Die beiden aussichtsreichen Kandidaten der CSU-Liste für die bevorstehenden Kommunalwahlen, Adolf Bauer(Listenplatz 9) und Emanuella La Rosa (Listenplatz 10), haben in einer gemeinsamen Stellungnahme die zentrale Rolle von Migrantinnen und Migranten für die Entwicklung der Stadt hervorgehoben.
In ihren gegenüber Ayhaber abgegebenen Aussagen betonten beide, die seit vielen Jahren für ihren engen Dialog mit Wählerinnen und Wählern türkischer Herkunft bekannt sind, dass die Beiträge der türkischen und italienischen Zuwanderer seit den frühen 1960er-Jahren nicht hoch genug eingeschätzt werden könnten. „Die Türkinnen und Türken sowie die Italiener, die zu Beginn der 1960er-Jahre in unsere Stadt kamen, haben einen nachhaltigen und unverzichtbaren Beitrag für Würzburg geleistet.

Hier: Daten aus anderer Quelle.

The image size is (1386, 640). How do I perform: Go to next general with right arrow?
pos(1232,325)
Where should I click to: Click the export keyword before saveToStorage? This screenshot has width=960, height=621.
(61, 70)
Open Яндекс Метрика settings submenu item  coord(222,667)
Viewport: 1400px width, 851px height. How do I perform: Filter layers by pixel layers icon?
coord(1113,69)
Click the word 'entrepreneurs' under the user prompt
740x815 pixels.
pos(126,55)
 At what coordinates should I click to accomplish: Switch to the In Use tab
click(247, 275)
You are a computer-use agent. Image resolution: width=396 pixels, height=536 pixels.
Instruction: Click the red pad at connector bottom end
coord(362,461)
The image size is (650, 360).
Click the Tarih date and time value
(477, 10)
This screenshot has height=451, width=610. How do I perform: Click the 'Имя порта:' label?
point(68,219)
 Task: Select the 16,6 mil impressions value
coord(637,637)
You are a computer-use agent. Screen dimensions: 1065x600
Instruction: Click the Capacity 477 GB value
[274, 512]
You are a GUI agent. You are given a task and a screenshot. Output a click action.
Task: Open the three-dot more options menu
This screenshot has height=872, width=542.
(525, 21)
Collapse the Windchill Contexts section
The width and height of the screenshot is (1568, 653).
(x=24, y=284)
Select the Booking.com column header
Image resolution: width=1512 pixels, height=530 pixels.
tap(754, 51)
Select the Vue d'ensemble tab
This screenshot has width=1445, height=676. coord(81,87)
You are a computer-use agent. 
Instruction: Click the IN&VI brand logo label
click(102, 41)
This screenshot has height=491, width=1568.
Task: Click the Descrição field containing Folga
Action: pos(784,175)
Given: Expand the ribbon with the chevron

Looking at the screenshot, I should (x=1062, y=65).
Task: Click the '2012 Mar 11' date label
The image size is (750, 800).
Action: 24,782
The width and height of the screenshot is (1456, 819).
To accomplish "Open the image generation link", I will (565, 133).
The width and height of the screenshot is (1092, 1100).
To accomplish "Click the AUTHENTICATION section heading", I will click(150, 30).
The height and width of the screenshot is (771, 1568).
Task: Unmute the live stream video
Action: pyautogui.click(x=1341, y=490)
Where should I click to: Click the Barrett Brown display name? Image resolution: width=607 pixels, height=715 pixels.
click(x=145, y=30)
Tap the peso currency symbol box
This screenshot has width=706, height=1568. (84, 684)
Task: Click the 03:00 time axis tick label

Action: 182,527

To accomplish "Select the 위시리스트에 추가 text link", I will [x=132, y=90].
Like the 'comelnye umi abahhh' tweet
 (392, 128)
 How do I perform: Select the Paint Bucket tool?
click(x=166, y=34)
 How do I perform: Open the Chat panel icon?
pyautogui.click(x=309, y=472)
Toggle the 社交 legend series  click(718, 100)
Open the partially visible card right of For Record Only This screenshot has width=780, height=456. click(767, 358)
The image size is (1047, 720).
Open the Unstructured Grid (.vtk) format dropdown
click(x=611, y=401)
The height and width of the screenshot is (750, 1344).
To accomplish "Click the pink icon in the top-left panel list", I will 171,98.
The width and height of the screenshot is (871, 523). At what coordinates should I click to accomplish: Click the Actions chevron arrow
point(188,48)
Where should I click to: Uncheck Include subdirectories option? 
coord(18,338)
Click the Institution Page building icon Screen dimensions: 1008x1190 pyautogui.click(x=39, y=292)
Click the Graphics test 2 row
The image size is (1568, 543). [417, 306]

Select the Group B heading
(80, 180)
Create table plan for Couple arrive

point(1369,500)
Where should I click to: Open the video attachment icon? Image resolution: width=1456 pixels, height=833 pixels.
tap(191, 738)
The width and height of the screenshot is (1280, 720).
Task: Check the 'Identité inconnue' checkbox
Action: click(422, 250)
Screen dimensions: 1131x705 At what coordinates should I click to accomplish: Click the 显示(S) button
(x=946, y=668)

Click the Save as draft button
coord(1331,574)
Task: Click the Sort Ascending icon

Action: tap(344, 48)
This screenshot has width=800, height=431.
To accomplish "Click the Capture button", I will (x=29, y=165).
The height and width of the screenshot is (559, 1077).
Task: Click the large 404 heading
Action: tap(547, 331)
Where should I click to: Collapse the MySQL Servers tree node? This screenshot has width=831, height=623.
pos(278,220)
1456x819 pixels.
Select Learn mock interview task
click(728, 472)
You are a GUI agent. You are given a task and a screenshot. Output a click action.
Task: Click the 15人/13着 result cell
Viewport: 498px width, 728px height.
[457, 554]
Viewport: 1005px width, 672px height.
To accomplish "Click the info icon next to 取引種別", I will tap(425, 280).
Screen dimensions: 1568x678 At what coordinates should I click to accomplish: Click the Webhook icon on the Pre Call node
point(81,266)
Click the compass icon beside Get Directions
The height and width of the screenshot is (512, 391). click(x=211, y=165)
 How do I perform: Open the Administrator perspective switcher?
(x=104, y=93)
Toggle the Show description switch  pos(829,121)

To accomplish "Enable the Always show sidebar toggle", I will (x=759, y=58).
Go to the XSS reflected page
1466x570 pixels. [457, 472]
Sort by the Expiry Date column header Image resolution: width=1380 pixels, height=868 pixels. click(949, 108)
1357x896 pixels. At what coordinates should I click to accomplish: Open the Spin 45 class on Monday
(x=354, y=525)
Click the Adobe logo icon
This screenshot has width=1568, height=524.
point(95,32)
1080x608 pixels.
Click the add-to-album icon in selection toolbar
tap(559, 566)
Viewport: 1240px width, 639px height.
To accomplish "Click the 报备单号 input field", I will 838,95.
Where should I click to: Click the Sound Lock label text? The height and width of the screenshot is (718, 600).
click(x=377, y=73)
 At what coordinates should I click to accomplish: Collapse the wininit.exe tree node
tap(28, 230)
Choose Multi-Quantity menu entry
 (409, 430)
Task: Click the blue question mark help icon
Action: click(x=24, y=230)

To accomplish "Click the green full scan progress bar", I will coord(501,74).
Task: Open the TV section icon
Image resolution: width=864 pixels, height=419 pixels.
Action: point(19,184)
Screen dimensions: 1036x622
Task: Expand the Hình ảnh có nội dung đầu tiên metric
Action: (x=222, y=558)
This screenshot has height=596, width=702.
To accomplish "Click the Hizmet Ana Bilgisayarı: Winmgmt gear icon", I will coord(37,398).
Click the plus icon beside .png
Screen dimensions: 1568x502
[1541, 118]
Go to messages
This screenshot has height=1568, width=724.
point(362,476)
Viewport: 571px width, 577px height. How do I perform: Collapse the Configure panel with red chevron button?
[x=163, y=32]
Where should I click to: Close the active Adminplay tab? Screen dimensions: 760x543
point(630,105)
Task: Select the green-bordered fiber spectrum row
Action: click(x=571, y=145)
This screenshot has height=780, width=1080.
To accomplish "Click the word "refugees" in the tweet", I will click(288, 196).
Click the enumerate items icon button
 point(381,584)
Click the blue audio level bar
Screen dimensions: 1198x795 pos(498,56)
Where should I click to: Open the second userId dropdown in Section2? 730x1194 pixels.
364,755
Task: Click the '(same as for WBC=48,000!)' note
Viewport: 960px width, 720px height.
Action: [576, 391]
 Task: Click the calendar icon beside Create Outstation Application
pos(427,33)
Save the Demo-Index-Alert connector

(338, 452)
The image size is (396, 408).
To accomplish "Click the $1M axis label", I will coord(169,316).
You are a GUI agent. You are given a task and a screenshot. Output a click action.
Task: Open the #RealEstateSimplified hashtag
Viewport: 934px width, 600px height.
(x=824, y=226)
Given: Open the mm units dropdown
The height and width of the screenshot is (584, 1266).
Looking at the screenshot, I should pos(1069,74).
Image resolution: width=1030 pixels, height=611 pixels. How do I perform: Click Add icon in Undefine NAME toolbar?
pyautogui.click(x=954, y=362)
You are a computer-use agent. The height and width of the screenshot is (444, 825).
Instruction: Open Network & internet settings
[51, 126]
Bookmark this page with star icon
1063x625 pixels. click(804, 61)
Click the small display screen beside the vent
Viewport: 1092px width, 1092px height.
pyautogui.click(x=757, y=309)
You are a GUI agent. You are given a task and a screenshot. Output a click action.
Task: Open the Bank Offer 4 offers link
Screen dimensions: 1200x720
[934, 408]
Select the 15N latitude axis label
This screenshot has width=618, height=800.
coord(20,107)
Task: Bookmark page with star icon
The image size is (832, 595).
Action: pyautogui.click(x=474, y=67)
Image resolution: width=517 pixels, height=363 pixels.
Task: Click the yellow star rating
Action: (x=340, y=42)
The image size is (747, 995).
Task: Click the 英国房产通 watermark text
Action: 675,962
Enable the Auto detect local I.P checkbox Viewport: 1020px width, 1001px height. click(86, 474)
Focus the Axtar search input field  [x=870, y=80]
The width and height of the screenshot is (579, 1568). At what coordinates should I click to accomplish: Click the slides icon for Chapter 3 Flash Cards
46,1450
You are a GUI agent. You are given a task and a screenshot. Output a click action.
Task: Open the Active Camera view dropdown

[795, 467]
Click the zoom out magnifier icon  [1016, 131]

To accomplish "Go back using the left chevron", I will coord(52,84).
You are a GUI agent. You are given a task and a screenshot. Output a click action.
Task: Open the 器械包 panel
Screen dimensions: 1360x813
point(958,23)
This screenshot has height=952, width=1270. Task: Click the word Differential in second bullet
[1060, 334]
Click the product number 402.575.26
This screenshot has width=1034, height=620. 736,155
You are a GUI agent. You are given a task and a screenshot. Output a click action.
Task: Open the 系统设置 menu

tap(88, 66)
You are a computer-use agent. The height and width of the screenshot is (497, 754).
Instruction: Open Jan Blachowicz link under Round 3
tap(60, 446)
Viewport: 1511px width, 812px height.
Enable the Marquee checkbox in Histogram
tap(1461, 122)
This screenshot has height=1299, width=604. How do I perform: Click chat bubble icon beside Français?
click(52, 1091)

Insbesondere die mediterranen Migrantinnen und Migranten haben Ende der 1960er-Jahre mit ihrer Esskultur maßgeblich dazu beigetragen, dass sich unsere Stadt gastronomisch weiterentwickelt und profiliert hat“, erklärten Bauer und La Rosa.
Darüber hinaus unterstrichen sie, dass der wirtschaftliche Aufschwung und die strukturelle Entwicklung der Stadt ohne den Einsatz von Menschen italienischer und türkischer Herkunft kaum denkbar gewesen wären. „Seit 1955 aus Italien und ab 1960 aus der Türkei kommende Migrantinnen und Migranten haben unserer Stadt einen nicht quantifizierbaren Mehrwert verschafft. Sie haben ein Integrationsbeispiel geschaffen, das mit goldenen Lettern in die Stadtgeschichte eingehen wird“, so die beiden Kandidaten.
Als weiteres Beispiel für erfolgreiche Integration und gesellschaftliche Anerkennung nannten sie die türkischstämmige Politikerin Hülya Düber, die viele Jahre als Sozialreferentin tätig war und heute in Berlin die Region vertritt. Düber gilt stadtweit als hoch angesehene Persönlichkeit und als prägendes Beispiel für gelungene politische Teilhabe von Menschen mit Migrationsgeschichte.